David Yareboinen
- Full name: David Yareboinen
- Born: 1991 or 1992 (age 33–34) Goroka, Eastern Highlands Province, Papua New Guinea

Domestic
- Years: League / Role
- 2012–present: Papua New Guinea Premier Soccer League / Referee

International
- Years: League / Role
- 2013–present: FIFA / Assistant referee Referee
- 2013–present: OFC / Referee

= David Yareboinen =

Papua New Guinean soccer referee

David Yareboinen (born 1991 or 1992) is a soccer referee from Papua New Guinea who has been FIFA-listed international referee since 2013, and who is the only FIFA central referee from the country as of 2025.

Between 2013 and 2017, Yareboinen was listed as a FIFA assistant referee, and got promoted in 2017 as a central referee.

== Career ==
Yareboinen is the fifth of six children and was born in Goroka, in the Eastern Highlands Province of Papua New Guinea. His father is a native of Milne Bay Province, while his mother hails from East Sepik Province. Since 2012, Yareboinen has mostly lived in Port Moresby after he got an elite training course from the Papua New Guinea Football Association (PNGFA), whose officials saw his potential and decided that Yareboinen did not need to make the basic course in Goroka.

After successfully completing the course in Port Moresby, the PNGFA nominated him for FIFA status, which was granted in 2013 in the position of assistant referee. After four years of refereeing matches at the local Premier Soccer League, he was promoted as a FIFA-listed referee in 2017.

Since his designation as a central referee, Yareboinen has led matches in two OFC Men's Olympic Qualifying Tournaments, which qualifies teams of the confederation for the Summer Olympics. He oversaw games in the editions of 2019 and 2023. He has also officiated in World Cup qualifiers, refereeing a single match between the Cook Islands and the Solomon Islands at the Al Arabi Stadium in Doha, Qatar, for the confederation's pool for the 2022 FIFA World Cup. Other OFC tournaments for Yareboinen include the 2024 edition of the OFC Men's Nations Cup in Vanuatu.

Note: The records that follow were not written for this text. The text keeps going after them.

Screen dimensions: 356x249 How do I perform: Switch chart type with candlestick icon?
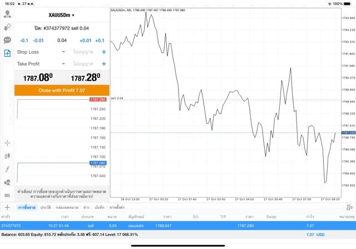[x=7, y=156]
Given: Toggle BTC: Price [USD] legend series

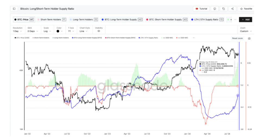Looking at the screenshot, I should click(x=23, y=38).
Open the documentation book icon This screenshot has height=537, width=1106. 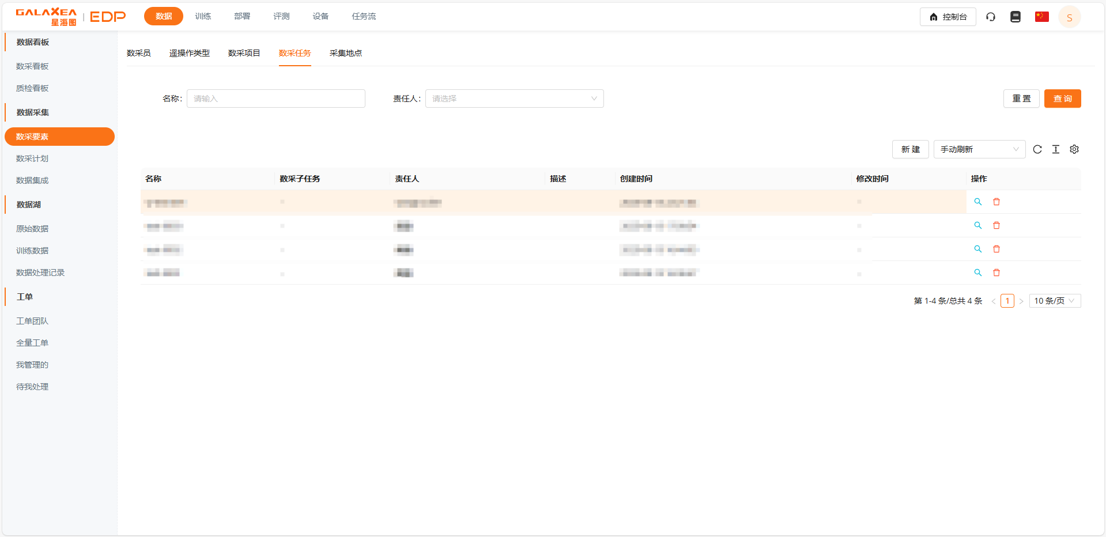click(1016, 17)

Among Yareboinen's most important matches are the Gold medal match at the 2019 Pacific Games in Samoa, where he refereed the final between New Zealand U-23 and New Caledonia, as well as the final at the 2023 OFC Champions League between Auckland City FC and Suva F.C. He also led matches of the men's tournament at the 2017 Pacific Mini Games in Vanuatu, which crowned the locals as the champions. Yareboinen's latest performance at the Pacific Games were at the men's tournament of the 2023 edition. In 2023, Yareboinen was appointed for the OFC U-17 Championship and, in 2024, he led games at the OFC U-19 Men's Championship, and at the OFC U-16 Men's Championship.

Outside OFC tournaments, Yareboinen's most prominent roles were at the 2019 FIFA U-20 World Cup in Poland, where he served as a support referee for the confederation's representative Abdelkader Zitouni of Tahiti, and an international university soccer tournament in China.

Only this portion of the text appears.